AM-Pharma’s CEO Erik van den Berg told FierceBiotech that the intention now is to move the program into a phase 3 study in consultation with clinical investigators, regulators and, of course, Pfizer, which took out an option on the company back in 2015.

In the trial, recAP—which has a fast-track designation from the FDA—was compared to placebo on top of standard therapy with antibiotics—still the primary treatment option for sepsis patients along with supportive care.

The data isn’t a home run. The study in 301 patients—called STOP-AKI—missed its primary endpoint of showing an improvement in kidney function in the first week. However, it did show a “significant, progressive and sustained improvement” in renal function over the 28-day study period, without any major toxicity issues.

Nevertheless, the mortality reduction coupled with renal function data suggests that the program remains on track in an indication that analysts have suggested could deliver blockbuster sales for a safe and effective product.

Van den Berg said that the study “missed its primary endpoint … it met the primary objective of showing recAP could ameliorate kidney damage,” adding that it is actually more important to have demonstrated an impact of the drug on a hard clinical endpoint such as survival.

“The data is directive of the way we should go with recAP” in pivotal testing, he said, and the company will now spend a few months discussing a phase 3 protocol in sepsis-related AKI, as well as its plans in AKI resulting from other causes and inflammatory bowel disease, another key target for the drug.

The positive phase 2 data put sepsis-related AKI at the top of the priority list, he suggested.
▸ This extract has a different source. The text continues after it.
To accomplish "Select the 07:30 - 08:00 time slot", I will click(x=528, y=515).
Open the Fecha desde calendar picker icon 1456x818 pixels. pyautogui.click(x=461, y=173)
If confirmed in further trials, the drug could be a big step forward in hospital-acquired AKI, which affects around three million patients in Europe, the U.S. and Japan every year and kills roughly 700,000 patients.

Past efforts to develop a drug for sepsis or related conditions have almost entirely ended in failure. Way back in the 1990s, Centocor’s Centoxin and Xoma’s E5 were the first high-profile casualties, while more recent failed programs include Eisai’s eritoran, Agennix’s talactoferrin and AstraZeneca/BTG’s CytoFab, which all failed in late-stage testing.

Meanwhile, the only drug approved for sepsis to date—Eli Lilly’s Xigris (drotrecogin alfa)—was withdrawn after postmarketing studies showed it actually had little benefit. Xigris never achieved the sales projected on its approval in 2001 with sales of around $1.5 billion over its 10-year spell on the market.

“We are delighted with the outcomes of our STOP-AKI Phase 2 study,” said van den Berg. “This is a major advance in the development of recAP, which could have a significant impact on patients with AKI, for whom there is currently no treatment available.”

The results of the study are being presented today by principle investigator Peter Pickkers, M.D., Ph.D., of Radboud University Medical Center at the AKI & CRRT 2018 conference in San Diego.